**Data provided:**

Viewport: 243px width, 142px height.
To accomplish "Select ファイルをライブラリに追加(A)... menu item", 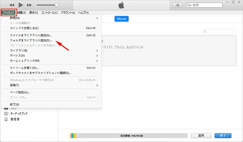I will tap(31, 35).
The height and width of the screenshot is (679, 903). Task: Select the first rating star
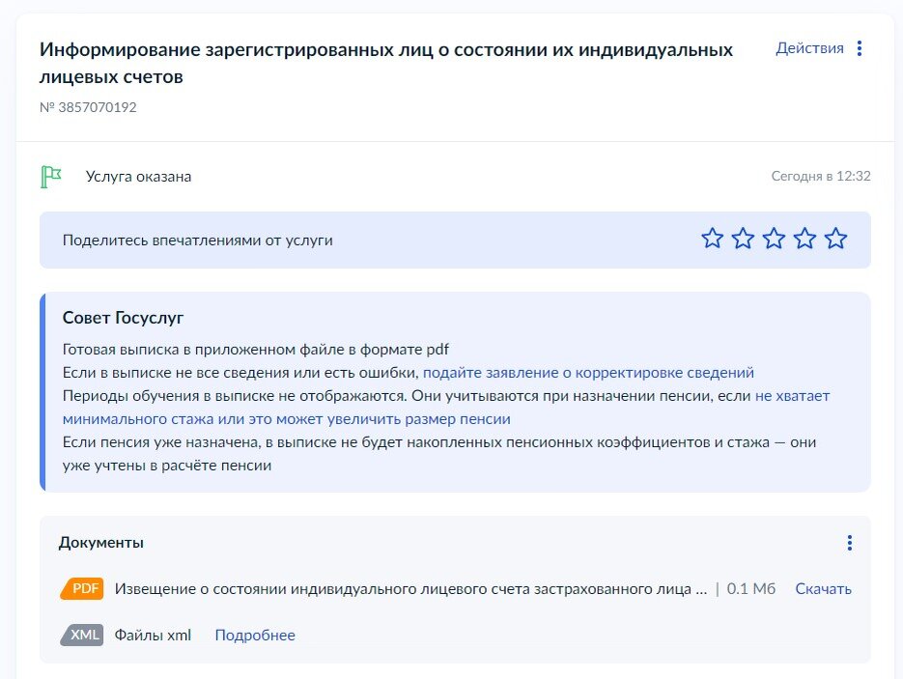(x=712, y=238)
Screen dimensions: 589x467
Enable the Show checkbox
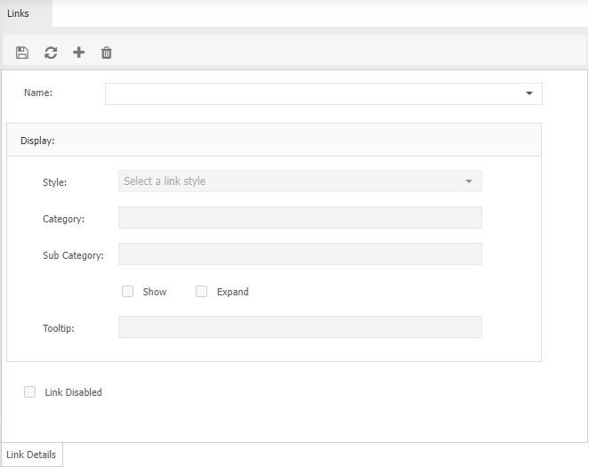tap(128, 291)
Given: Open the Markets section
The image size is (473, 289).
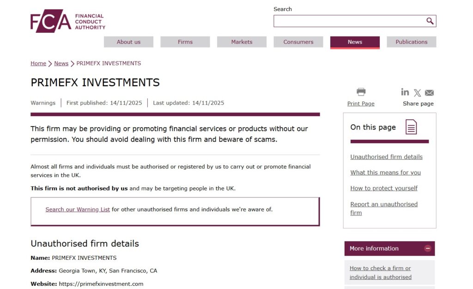Looking at the screenshot, I should [242, 42].
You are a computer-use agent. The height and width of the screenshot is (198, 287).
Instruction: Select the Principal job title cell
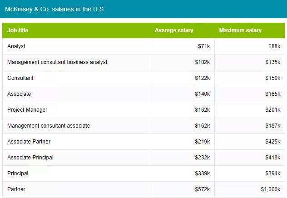pyautogui.click(x=18, y=173)
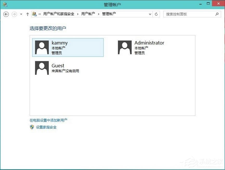
Task: Click the up one level arrow
Action: point(28,14)
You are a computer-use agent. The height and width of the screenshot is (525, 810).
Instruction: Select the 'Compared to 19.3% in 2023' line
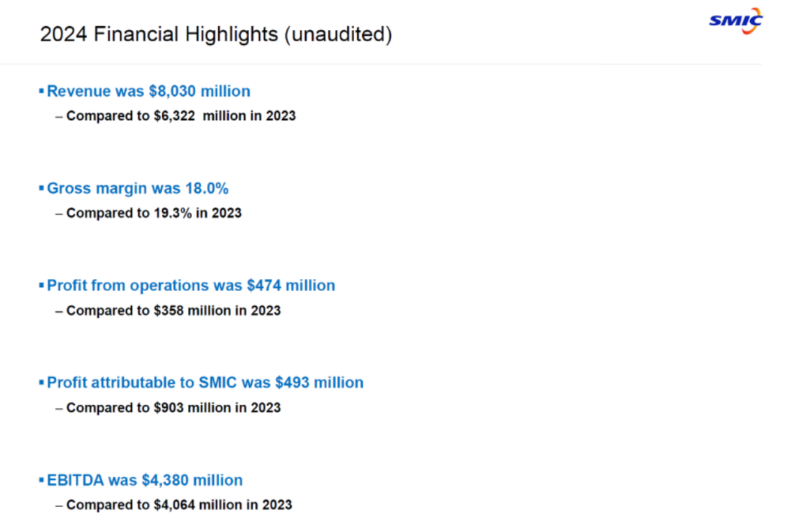pos(154,213)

**What you need to do:** In the rows from the line containing "is (525, 810)." through the last row, inclusive, swap "screenshot" for "screen capture" and leave everything else unchanged. Write out those lines again without the pictures.

**Expected output:**
You are a computer-use agent. The height and width of the screen capture is (525, 810).
Instruction: Select the 'Compared to 19.3% in 2023' line
pos(154,213)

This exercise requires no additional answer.